Una fiducia, con 173 Si e 108 No, a un governo che si è dimesso subito dopo. E un voto – con 166 Sì, 70 No e un astenuto – a scatola chiusa su una manovra sulla quale hanno pesato i voti dei verdiniani. Di questi 166, 13 del gruppo Ala hanno votato Renzi. È finito così un esecutivo che, per l’ultimo voto della sua storia, ha annullato il Senato. Proprio quello che avrebbe voluto fare con la riforma rifiutata dal No degli italiani nel referendum costituzionale di domenica scorsa. Il 7 dicembre è una data record per un ddl di bilancio che non ha recepito gli emendamenti (in partenza erano un migliaio) in arrivo dalla Camera. Da una manovra da 27 miliardi, il cui testo contiene 19 articoli, 335 interventi e 638 commi, suddivisi in 14 capitoli, sono rimasti fuori numerosi interventi che il governo si era impegnato a mantenere. Ufficialmente sono «congelati».

IL DDL POVERTÀ, ad esempio, approvato dalla Camera il 14 luglio 2016, all’esame della commissione Lavoro al Senato. Il provvedimento incrementa di 150 milioni il Fondo per la lotta alla povertà e all’esclusione sociale, ma l’iter non è concluso. Stessa sorte per il rifinanziamento di 50 milioni del fondo per i danni ambientali dell’Ilva Sospesa la riforma delle banche popolari per cui si attende il pronunciamento della Consulta. Rimandata anche la decisione sulla stabilizzazione dei ricercatori precari dell’Istat in mobilitazione (a pagina 14 pubblichiamo una loro lettera). È saltata l’estensione degli eco-bonus per interventi sul fotovoltaico e sulla bonifica dell’amianto. Stessa sorte per l’accesso al credito d’imposta per gli incapienti per la riqualificazione energetica e prevenzione antisismica. Volatilizzate le norme per limitare il gioco d’azzardo legale negli esercizi commerciali. Ferma anche la ripartizione del fondo da tre miliardi per gli enti locali. L’Anci chiede di fermare i tagli al personale e alzare al 75% il turn over. Molte di queste misure potrebbero essere «ripescate» dal nuovo governo nel «milleproroghe» o con decreti ad hoc.

TRA I PROVVEDIMENTI RINVIATI per la caduta del governo la riforma della cittadinanza, approvata dalla Camera a metà ottobre del 2015, ora in commissione Affari Costituzionali a Palazzo Madama. È uno dei provvedimenti sui quali l’ex governo ha esitato di più.
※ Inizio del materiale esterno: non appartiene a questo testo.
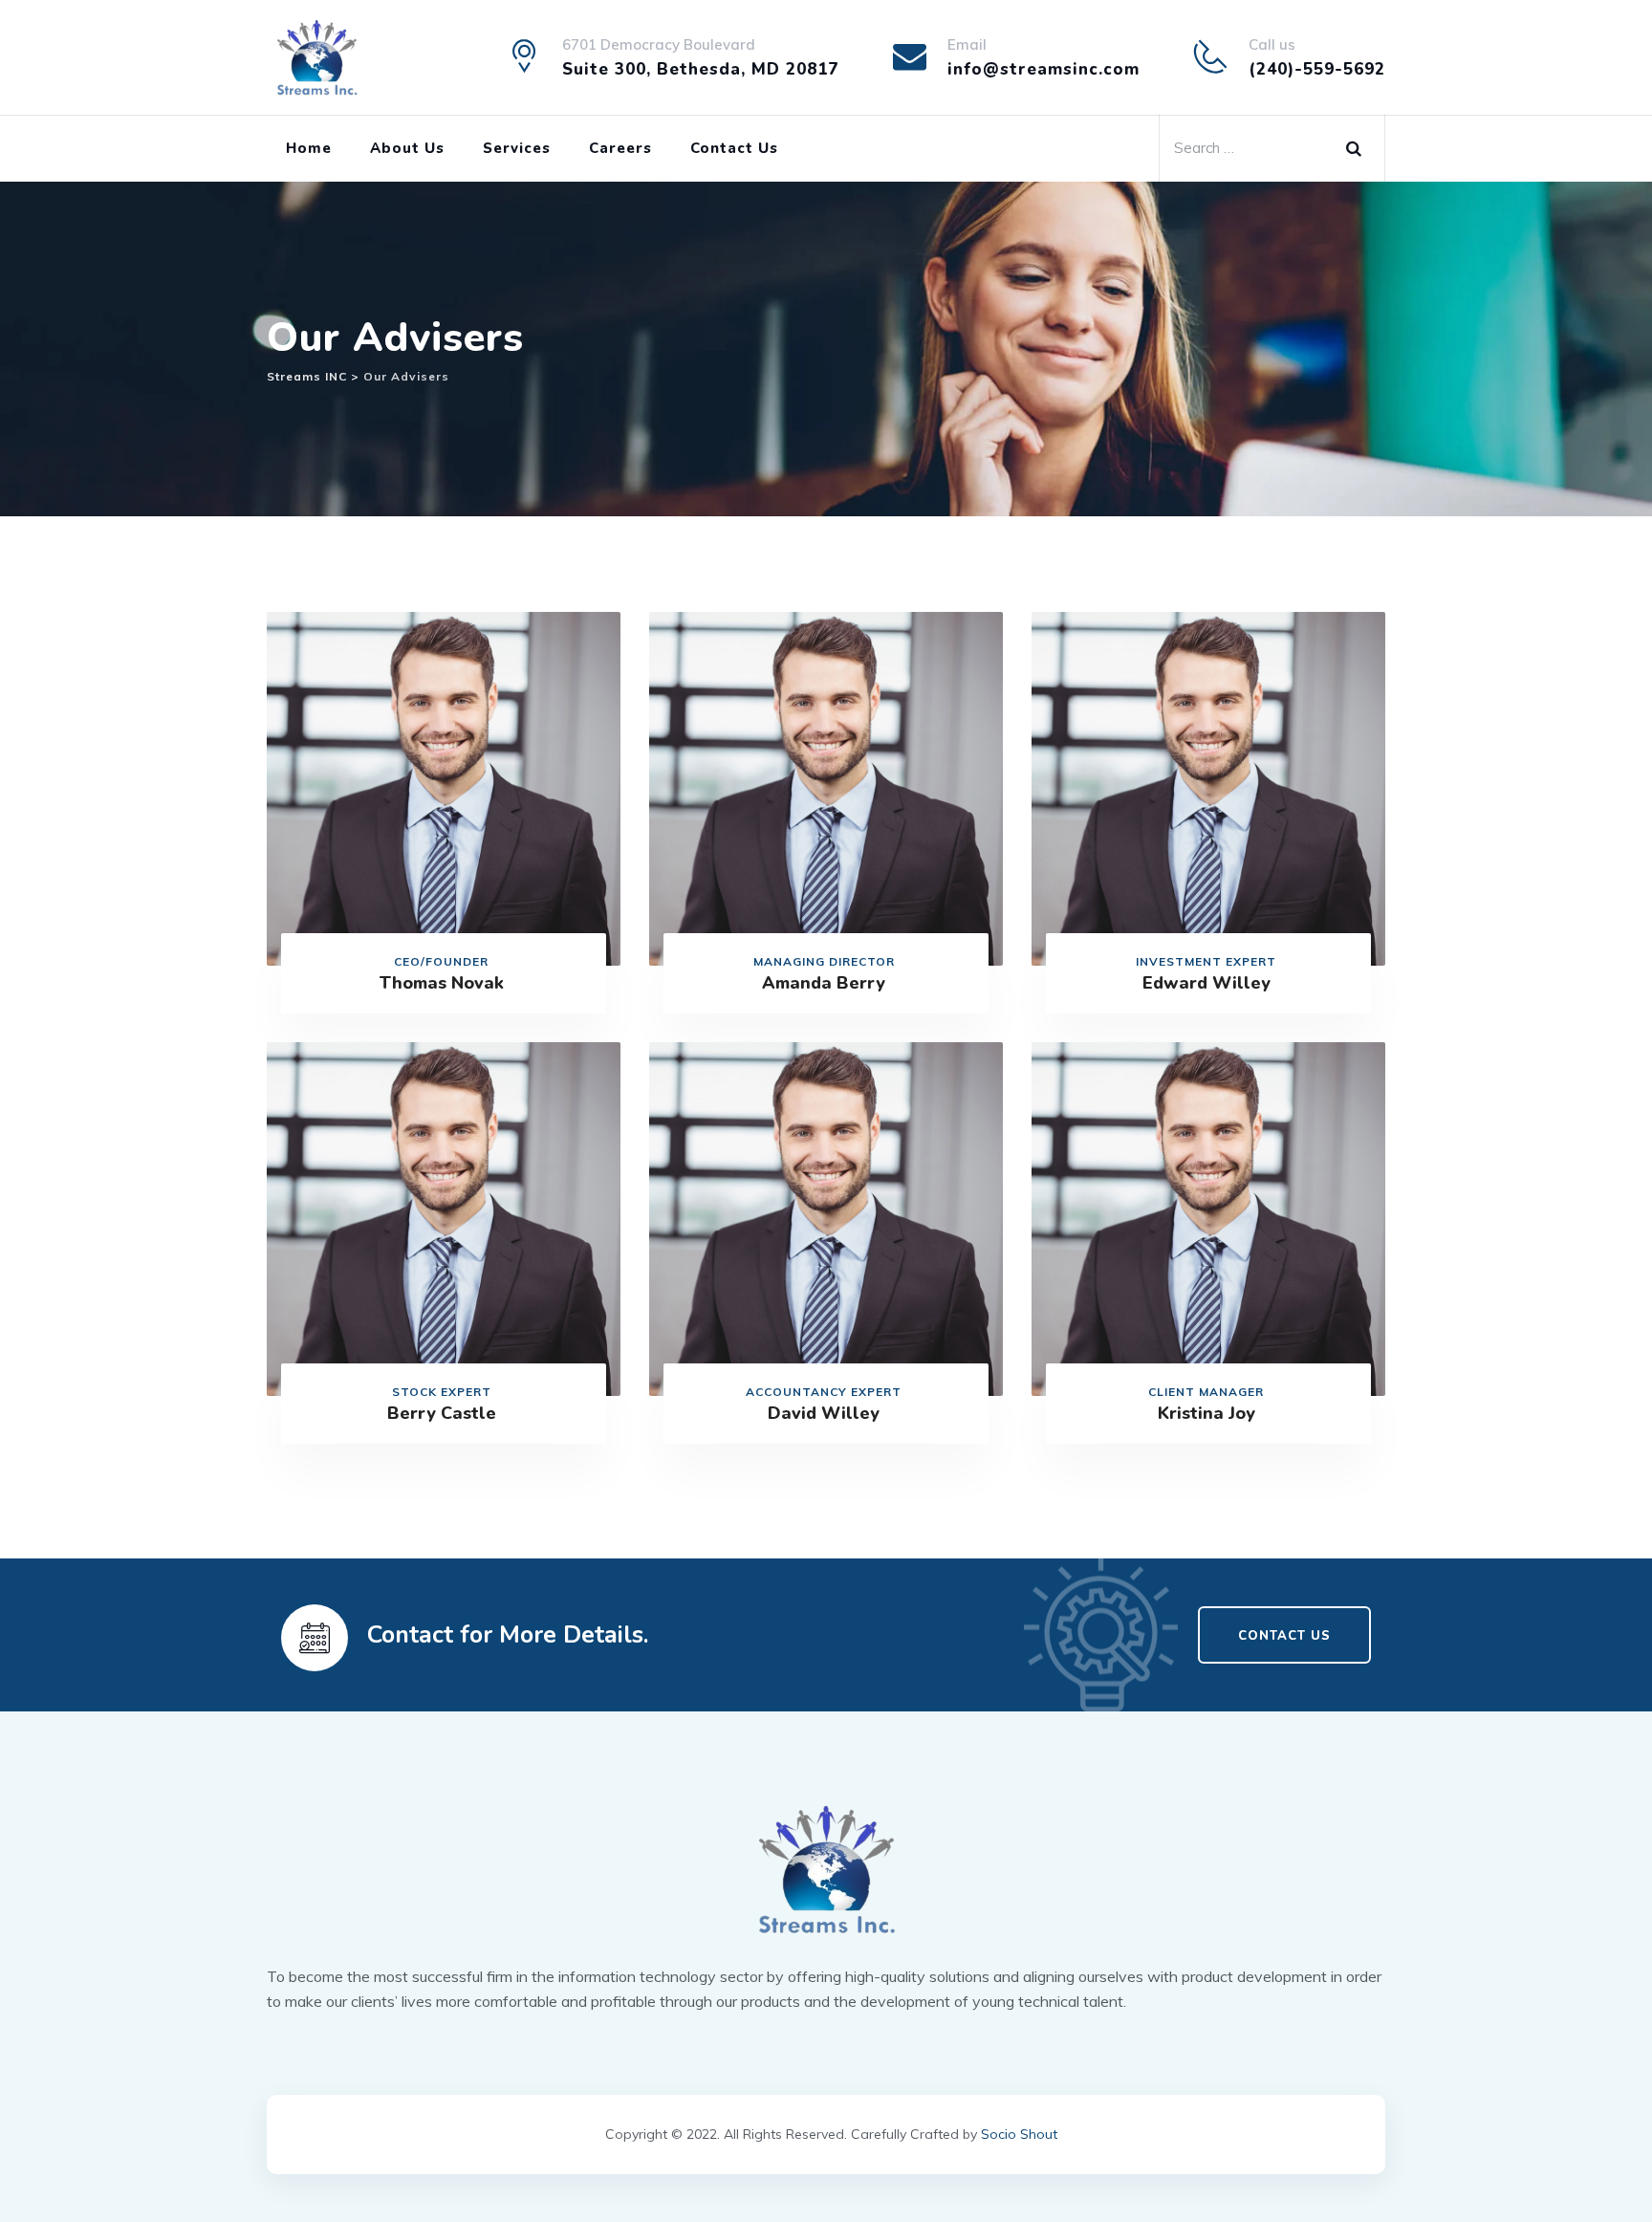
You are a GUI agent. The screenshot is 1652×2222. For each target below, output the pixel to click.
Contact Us (734, 148)
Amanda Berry (823, 982)
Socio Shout (1019, 2134)
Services (517, 148)
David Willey (824, 1413)
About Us (407, 148)
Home (309, 148)
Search (1360, 144)
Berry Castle (441, 1413)
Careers (620, 148)
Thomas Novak (442, 982)
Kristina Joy (1206, 1413)
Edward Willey (1206, 982)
Gli interessati a questi provvedimento decisivo sarebbero almeno un milione di giovani. Dimenticata la «stepchild adoption» che ha messo seriamente in difficoltà Renzi al punto da stralciarla dal Ddl Cirinnà. Nelle secche è finita anche la legge sull’omofobia. La riforma del terzo settore è stata approvata, ma con ogni probabilità non saranno emanati i decreti attuativi della legge quadro. Capitolo lavoro: la fine del governo non ha risolto il nodo dei lavoratori dei call center. Capitolo pubblica amministrazione: dopo la bocciatura della Consulta di tre decreti delegati della riforma Madia per il mancato coordinamento con le regioni, la riforma è destinata ad arenarsi. A rischio il rinnovo del contratto degli statali che avrebbe bisogno di un atto di indirizzo. Il Ddl concorrenza è chiuso nei cassetti del Senato dopo il via libera della Camera.
LE COPERTURE vengono dagli aumenti permanenti di gettito e le entrate Iva (più di 8,5 miliardi), dalla revisione della spesa (2,6 miliardi). In totale sono 18,4 miliardi, ai quali dovrebbero aggiungersi entrate dall’extra deficit (2,3%). Buona parte della manovra copre la neutralizzazione dei 15 miliardi di euro dell’Iva. L’ultima manovra renziana sarà ricordata per la pensione con il mutuo Ape. Scatterà il primo maggio 2017, prevista l’Ape social a costo zero per disoccupati e disabili. Estesa «opzione donna» e la platea dei salvaguardati tra gli esodati (da 27 a 30 mila).